*Your assignment*: Omitting every picture, copy the lines from the one that contains "The width and" through the last line of the records below, exactly and with nothing added.

*Supplied material*:
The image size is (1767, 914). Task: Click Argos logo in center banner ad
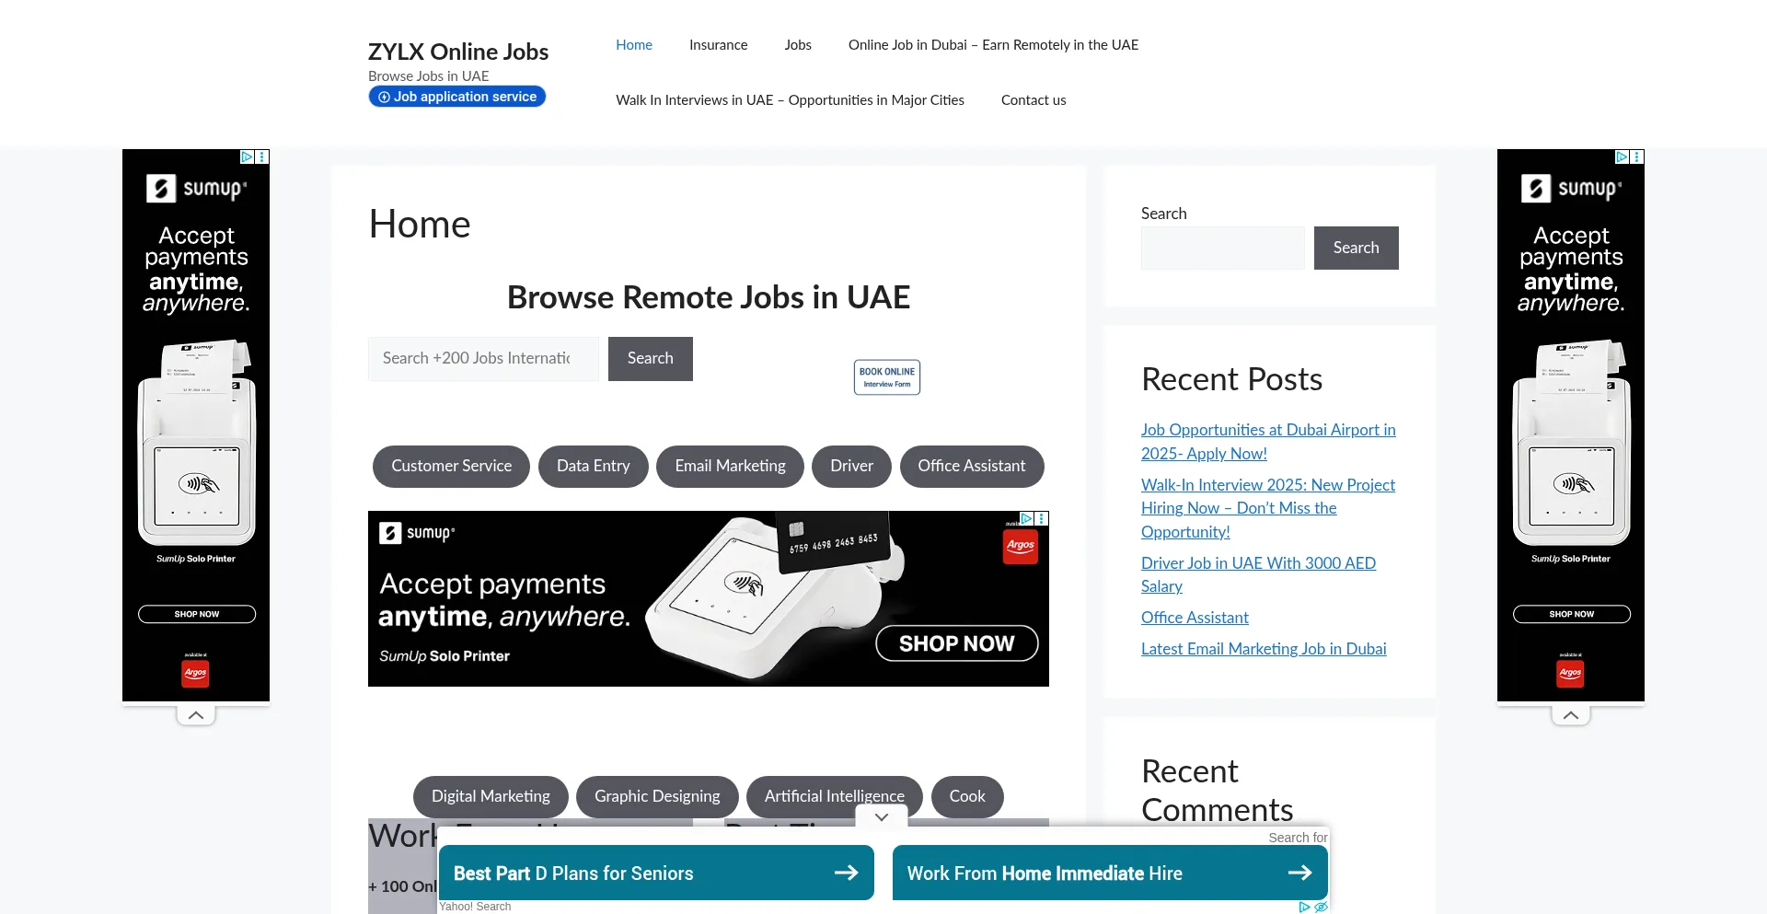point(1020,546)
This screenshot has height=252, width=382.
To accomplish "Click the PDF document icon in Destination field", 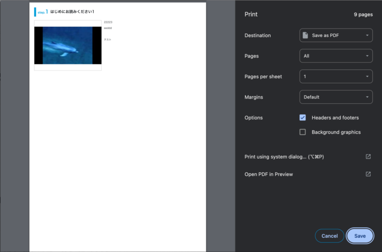I will 306,35.
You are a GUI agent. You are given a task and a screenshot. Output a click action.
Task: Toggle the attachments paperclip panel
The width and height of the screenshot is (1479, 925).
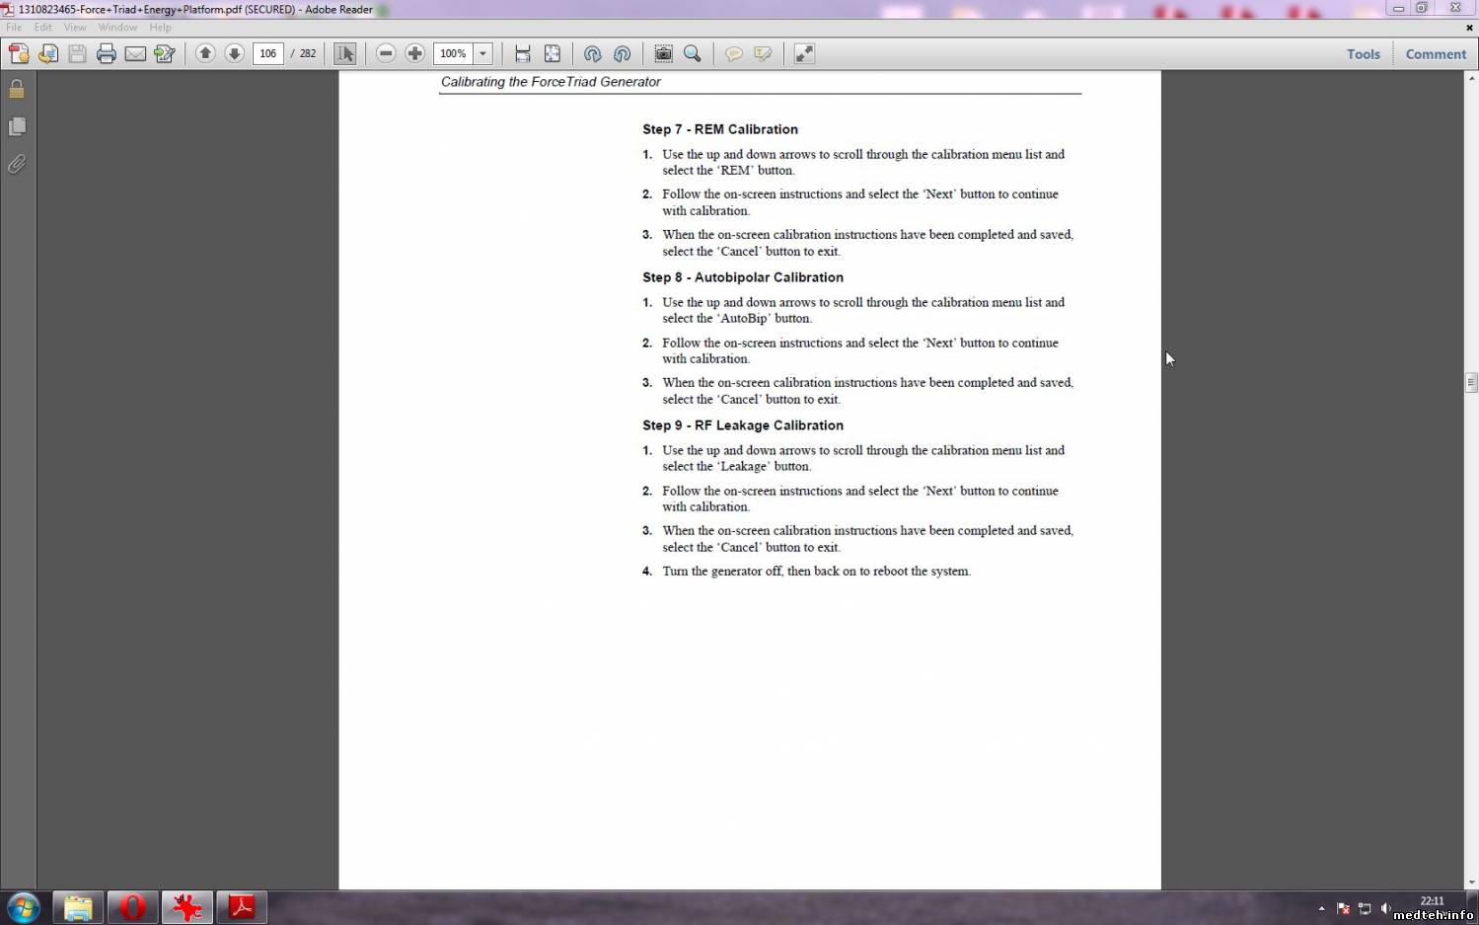(x=17, y=164)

*Task solution*:
The width and height of the screenshot is (1479, 925).
(x=17, y=164)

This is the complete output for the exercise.